On Wednesday, US carrier JetBlue Airways will make the inaugural flight -- the first of its kind since 1961 -- between Fort Lauderdale, Florida and the central Cuban city of Santa Clara.

Washington and Havana agreed in February to restore direct commercial flights -- part of the watershed changes initiated in December 2014 when US President Barack Obama and Cuba’s Raul Castro announced a thaw after more than 50 years of Cold War hostility. Diplomatic relations were restored in July 2015.

“Coinciding with this inaugural flight, US Transportation Secretary Anthony Foxx will travel to Cuba, landing at the Villa Clara airport and then going to Havana,” said Cuban Deputy Transportation Minister Eduardo Rodriguez.

It was not immediately clear if Foxx would actually be on the JetBlue flight.

Rodriguez said Foxx had “requested” meetings with his Cuban counterpart Adel Yzquierdo and with Foreign Minister Bruno Rodriguez.

“The revival of regular direct flights is a positive step and a contribution to the process of improving relations between the two countries,” Rodriguez said.

The US Department of Transportation (DOT) was not immediately available to comment on Foxx’s travel plans.

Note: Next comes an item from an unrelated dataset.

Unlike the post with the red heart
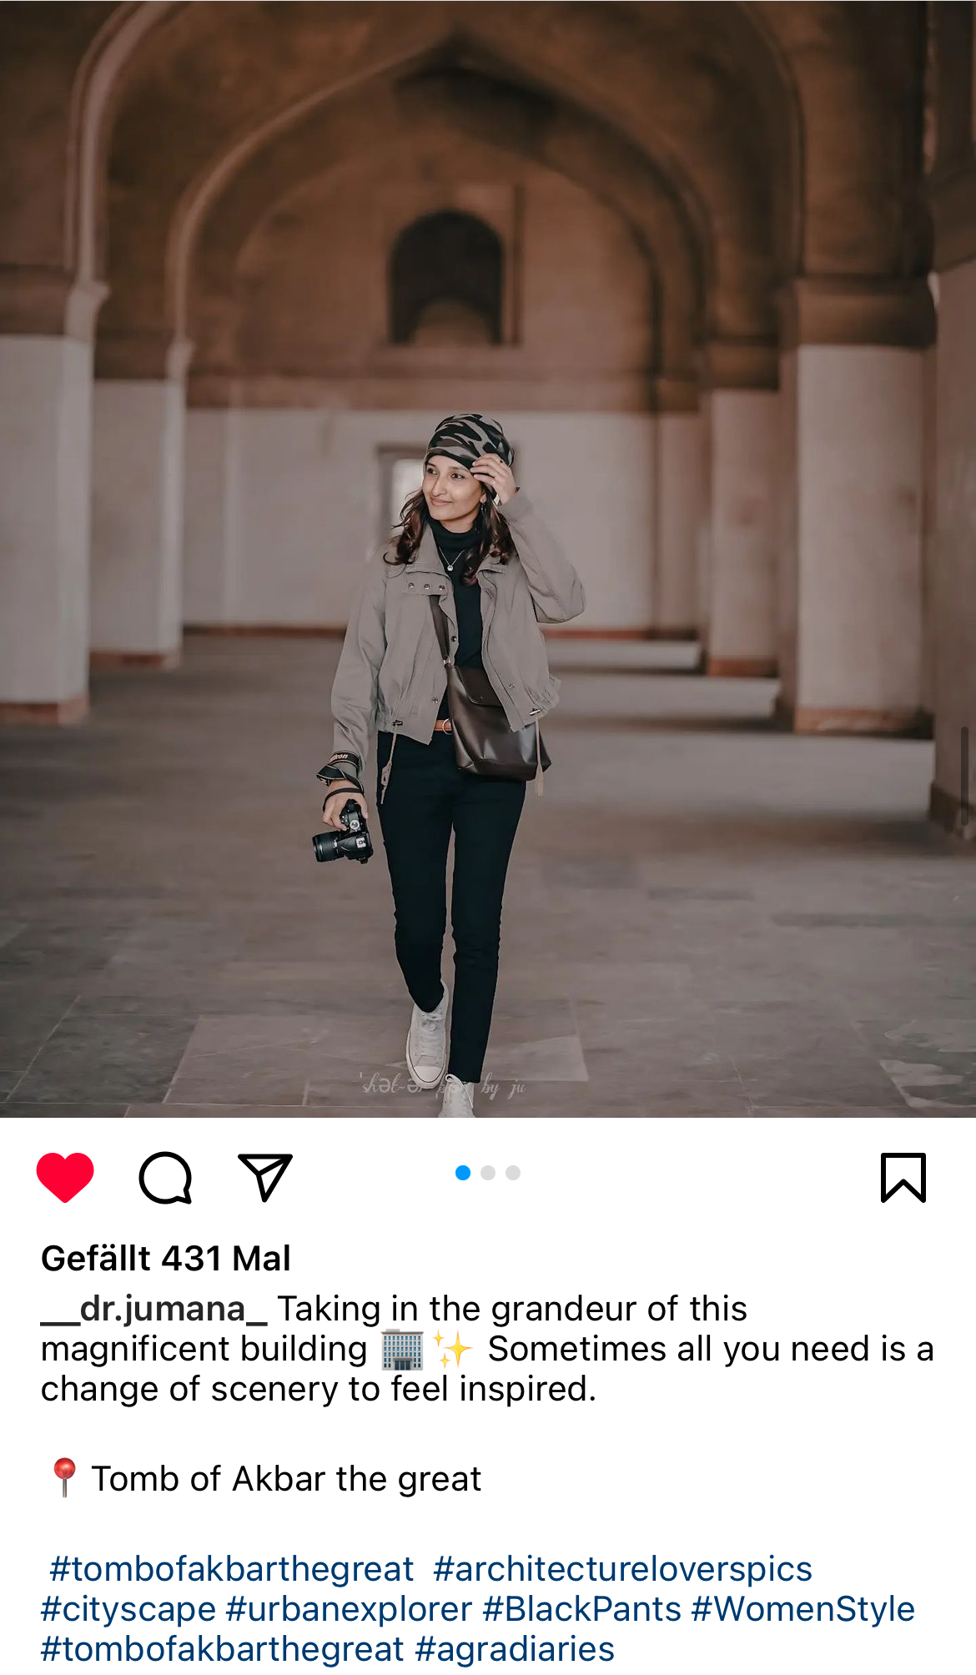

The restored scheduled air service will include 110 daily roundtrips, with 90 already authorized by both governments to nine Cuban airports, many of them in or near tourism hotspots.

The US government announced in June that six US airlines had been licensed to operate the non-Havana flights.

In addition to JetBlue, the others are American Airlines, Frontier Airlines, Silver Airways, Southwest Airlines and Sun Country Airlines.

They will be permitted to operate flights from airports in Miami, Fort Lauderdale, Chicago, Minneapolis-St. Paul and Philadelphia.

The Cuban cities to be served are Camaguey, Cayo Coco, Cayo Largo, Cienfuegos, Holguin, Manzanillo, Matanzas, Santa Clara and Santiago de Cuba.

In 1979, the two countries authorized charter flights, largely humanitarian in nature, to transport Cubans residing in the United States and limited categories of American travelers.

Except for a brief period in the 1980s, the charter flights have continued to operate. According to official figures, there were 4,783 charter flights in 2015 and 3,452 in the first six months of this year.